## Begin SOURCE EXTRACT

If the YouTube video above is not available, here are two other ways to view:

Laying Hold Of Eternal Life

021124AM Prayer-18  GDGW-37

LAYING HOLD ON ETERNAL LIFE:

BY CONSECRATION

“LOSERS ARE KEEPERS”

DWM-29   WFF-37   WFP-32    WTB-39

Losers are KeepersLaying Hold Of Eternal Life

 

Remember when you went to school as a kid? Out in the playground you learn a lot of things that stay through life. Here’s one “Finders keepers, losers (what?) weepers”. Right?

 

Well let’s find out. Turn to Luke 9.23. What does Jesus say? He says that what we lose for Him we get to keep forever. What we find and keep for self we lose forever. So in reality Losers are Keepers and Keepers are the Weepers!

 

One of the best illustrations of that is in the tale of two men – one who lost and gained and one who gained and lost it all.

 

Sometimes I am amazed at some of the unexpected opportunities I had growing up. Let me share just one. I was about 9 years old. My family was caring for an 88-year-old saint from our church named Dora Kaiser. Now Mrs. Kaiser was quite adventurous but also very weak. She always wanted to go with us but usually had to find a place to sit down soon after she got anywhere.

 

My dad heard that a famous exhibit was coming to the Museum of Detroit and wanted us to go. I wasn’t sure what we were going to see but it was exciting all the same. After the 90-minute ride we rolled up to the curb in downtown Detroit. Soon we saw that there was a line half a block long waiting to get in. So I was assigned to take Mrs. Kaiser to find a comfortable bench inside where we were to sit and wait. Turning we saw people coming out a door just in front of where we parked by the curb. So being obedient I guided my elderly friend through the crowd saying excuse me as I went in search of a soft seat for her to rest while we waited.

 

Within moments of entering the building, I was astounded as we began to walk by glass cases filled with gold objects. More gold than either of had seen in the 97 years we had lived between us. Mrs. Kaiser never found a bench. In fact we never stopped looking in amazement at row after row of displays. Finally after a half an hour Mrs. Kaiser stood with me at a large square box of stone with a glass top. Looking down I found myself looking into the serene face of a three thousand years old — teenager. Here was the teen that died mysteriously, 30 centuries ago, yet most of the civilized[1] world today recognizes and are familiar with his face.

## End SOURCE EXTRACT

▶ [LIST OF TASKS]:
1) In the sermon on laying hold of eternal life, how old was Dora Kaiser when the speaker's family cared for her?
2) Carry the sermon on laying hold of eternal life forward from its last sentence, keeping the speaker's voice.

## Begin DATA SHOWN

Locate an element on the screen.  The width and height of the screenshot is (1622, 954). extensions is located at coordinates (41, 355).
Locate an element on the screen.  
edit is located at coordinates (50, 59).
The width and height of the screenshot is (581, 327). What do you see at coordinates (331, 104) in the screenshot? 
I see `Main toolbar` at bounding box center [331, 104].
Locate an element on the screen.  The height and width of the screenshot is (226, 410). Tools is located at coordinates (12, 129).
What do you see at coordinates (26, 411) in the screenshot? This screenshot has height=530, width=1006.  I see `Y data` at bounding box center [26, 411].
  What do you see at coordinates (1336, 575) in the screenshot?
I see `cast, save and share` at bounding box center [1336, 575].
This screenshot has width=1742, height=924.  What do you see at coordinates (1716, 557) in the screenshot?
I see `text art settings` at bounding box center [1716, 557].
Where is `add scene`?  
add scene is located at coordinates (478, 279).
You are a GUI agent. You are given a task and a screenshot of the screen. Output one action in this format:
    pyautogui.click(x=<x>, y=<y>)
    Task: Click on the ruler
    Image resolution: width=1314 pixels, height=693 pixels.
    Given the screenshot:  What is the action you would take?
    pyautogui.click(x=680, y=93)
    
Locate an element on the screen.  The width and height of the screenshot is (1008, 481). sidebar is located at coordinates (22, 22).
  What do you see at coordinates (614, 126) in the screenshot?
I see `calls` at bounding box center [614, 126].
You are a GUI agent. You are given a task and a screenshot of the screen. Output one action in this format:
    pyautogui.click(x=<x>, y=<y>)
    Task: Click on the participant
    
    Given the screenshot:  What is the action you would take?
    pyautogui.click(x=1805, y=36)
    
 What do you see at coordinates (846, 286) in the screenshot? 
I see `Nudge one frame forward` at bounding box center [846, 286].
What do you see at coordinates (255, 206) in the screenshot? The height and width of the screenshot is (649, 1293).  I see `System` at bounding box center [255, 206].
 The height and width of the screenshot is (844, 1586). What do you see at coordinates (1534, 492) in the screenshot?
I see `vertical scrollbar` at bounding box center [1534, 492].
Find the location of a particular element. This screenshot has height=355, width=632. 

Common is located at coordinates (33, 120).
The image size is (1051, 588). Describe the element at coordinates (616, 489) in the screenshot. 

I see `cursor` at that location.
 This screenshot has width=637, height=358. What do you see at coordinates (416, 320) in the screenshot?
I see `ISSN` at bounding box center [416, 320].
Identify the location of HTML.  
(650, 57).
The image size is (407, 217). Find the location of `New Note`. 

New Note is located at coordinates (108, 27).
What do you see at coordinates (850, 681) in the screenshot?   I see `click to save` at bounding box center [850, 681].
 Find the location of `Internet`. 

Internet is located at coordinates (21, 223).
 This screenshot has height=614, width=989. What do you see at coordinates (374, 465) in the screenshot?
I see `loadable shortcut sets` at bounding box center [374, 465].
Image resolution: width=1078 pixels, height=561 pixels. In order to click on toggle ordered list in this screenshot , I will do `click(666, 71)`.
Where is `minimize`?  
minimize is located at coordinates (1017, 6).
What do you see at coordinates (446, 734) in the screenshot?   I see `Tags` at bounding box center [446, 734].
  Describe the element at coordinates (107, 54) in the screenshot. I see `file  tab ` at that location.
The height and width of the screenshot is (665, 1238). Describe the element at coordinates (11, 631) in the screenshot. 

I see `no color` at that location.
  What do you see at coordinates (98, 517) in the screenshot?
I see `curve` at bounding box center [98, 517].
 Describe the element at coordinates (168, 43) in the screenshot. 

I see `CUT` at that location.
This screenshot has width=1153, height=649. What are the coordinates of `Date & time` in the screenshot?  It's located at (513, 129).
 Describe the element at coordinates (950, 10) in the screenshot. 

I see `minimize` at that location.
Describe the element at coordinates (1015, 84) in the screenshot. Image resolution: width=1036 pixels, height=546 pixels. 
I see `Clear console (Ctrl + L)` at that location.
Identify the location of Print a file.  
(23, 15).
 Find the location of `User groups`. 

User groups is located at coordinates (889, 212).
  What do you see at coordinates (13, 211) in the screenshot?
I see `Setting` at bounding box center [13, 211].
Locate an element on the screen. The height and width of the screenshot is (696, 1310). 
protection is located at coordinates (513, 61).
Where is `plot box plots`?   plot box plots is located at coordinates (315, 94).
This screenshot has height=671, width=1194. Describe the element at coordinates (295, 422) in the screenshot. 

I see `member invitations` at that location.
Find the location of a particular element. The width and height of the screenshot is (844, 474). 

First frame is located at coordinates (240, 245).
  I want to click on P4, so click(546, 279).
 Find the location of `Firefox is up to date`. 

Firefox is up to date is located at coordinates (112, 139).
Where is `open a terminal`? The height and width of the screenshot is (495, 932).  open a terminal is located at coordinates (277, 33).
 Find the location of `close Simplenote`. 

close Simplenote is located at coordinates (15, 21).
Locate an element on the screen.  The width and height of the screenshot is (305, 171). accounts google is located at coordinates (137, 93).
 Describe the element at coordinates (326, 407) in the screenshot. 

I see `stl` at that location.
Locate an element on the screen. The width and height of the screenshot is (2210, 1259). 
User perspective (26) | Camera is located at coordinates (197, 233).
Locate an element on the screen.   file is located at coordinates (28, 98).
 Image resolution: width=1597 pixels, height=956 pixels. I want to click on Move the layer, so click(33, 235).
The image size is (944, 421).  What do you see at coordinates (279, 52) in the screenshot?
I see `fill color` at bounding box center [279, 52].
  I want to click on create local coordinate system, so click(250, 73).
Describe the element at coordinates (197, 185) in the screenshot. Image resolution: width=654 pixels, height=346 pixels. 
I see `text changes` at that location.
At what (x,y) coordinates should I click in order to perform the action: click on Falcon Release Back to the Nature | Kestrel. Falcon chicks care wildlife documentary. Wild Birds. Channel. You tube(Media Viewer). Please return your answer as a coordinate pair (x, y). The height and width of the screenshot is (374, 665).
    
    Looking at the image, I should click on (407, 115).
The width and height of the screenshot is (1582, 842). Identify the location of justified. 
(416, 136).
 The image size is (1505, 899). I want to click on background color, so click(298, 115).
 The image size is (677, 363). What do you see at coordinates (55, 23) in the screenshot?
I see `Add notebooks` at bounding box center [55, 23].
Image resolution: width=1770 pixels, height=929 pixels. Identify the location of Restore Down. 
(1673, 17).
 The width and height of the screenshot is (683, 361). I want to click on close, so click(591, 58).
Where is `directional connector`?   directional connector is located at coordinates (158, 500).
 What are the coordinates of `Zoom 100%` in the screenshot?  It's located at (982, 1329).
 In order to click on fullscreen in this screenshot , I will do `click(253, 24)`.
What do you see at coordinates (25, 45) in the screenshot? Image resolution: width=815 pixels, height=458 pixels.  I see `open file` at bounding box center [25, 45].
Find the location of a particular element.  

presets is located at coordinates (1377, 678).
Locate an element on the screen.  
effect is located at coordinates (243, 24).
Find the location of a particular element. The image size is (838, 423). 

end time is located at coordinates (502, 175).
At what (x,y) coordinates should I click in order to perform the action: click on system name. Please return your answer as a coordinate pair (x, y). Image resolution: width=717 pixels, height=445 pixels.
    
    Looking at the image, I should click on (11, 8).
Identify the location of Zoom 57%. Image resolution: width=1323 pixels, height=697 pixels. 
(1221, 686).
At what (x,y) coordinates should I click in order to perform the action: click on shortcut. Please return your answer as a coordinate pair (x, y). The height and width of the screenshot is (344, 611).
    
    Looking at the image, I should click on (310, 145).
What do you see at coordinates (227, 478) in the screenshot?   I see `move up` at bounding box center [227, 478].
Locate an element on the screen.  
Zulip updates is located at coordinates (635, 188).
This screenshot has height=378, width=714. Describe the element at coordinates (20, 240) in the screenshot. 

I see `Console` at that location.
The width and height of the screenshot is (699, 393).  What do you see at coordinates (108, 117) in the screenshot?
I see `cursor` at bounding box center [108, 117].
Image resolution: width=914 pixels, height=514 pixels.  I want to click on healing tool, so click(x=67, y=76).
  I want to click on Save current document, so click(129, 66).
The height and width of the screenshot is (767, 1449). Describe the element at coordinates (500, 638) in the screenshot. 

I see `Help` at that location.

## End DATA SHOWN

▶ [RESPONSES TO THE EXERCISE]:
1) She was 88 years old.

2)
 

I was overwhelmed at the warmth of the gold, the sparkling beauty of the gems that make up the final resting place of the boy king. The golden mask with its exquisite beauty has an almost spiritual quality to it. I noticed that each person who came to stand by me reacted the same way – with quiet awe and wonder. I was standing next to the earthly remains of the man who seems to sum up all that was the best of one of the greatest of all the Ancient World’s Civilizations. I was face to face with Tutankhamun — 12th Pharaoh of Ancient Egypt’s 18th Dynasty.

 

After about 45 more minutes of wandering in amazement through the King Tut exhibit at the Museum of Detroit we actually bumped into my parents. They had just made it in. After waiting in the half a city block long line and paying the $5 fee, they were now starting to view “The Treasures of Ancient Egypt Exhibit” – which I had just finished viewing!

 

Almost 20 years later as an adult I stood at the same stone box in Cairo, Egypt. And just as the first time, King Tut glowed with wonder. This boy was buried with tons of golden treasures that were so numerous that is took Howard Carter nearly ten years to catalogue each one of them.

 

So why am I giving so much detail? Because, the grave of Tutankhamun is such a tragic reminder of a wasted life, with a horrible ending – a life lived only for earth, and not for Heaven.

Please open your hearts and listen to the voice of Jesus as I read His words recorded flawlessly in Luke 14.26-33.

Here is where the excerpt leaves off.